The issue of innovation is one that is constantly being talked about by our government and indeed the private sector. Indeed Prime Minister Modi has been quoted as saying that innovation is the key driver of growth. One of the issues at the core of the debate about how to best ensure innovation is regarding access to knowledge and the role played by intellectual property regimes in restricting access to information. In late August, 2015, the Indian Patent Office released a new set of guidelines on the examination of computer related inventions. These, guidelines have the effect of enlarging the scope of patents for software, mathematical models and business methods – thereby restricting the scope of innovation for programmers.
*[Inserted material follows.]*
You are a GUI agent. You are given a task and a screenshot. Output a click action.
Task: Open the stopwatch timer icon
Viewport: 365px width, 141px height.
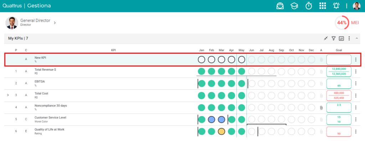point(309,6)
Newsclick interviews Venkatesh Hariharan, Outreach lead for the Open Invention Network and a member of the Ispirits expert group on software patents, to discuss the issue of software patenting, the effects this can have on society, as well as the specific guidelines issues by the IPO.
Rishab Bailey (RB): Hello and welcome to Newsclick. Now, a couple of weeks ago the Indian patent office released a new set of guidelines on the examination of the computer related inventions. These guidelines have the effect on enlarging the scope of patent software thereby restricting the scope of innovation for programmers. To discuss the issue of software patenting and the effects this can have on our society, as well as very specific guidelines issued by the IPO, we are joined by Venkatesh Hariharan, an outreach need for an open innovation network and a member of ispirit network group on software patents. Hi Venky and welcome to Newsclick. Now, the Indian parliament has chosen specifically to exclude software from the scope of patentability. Why should software be treated differently to other products which normally get far greater IP protection.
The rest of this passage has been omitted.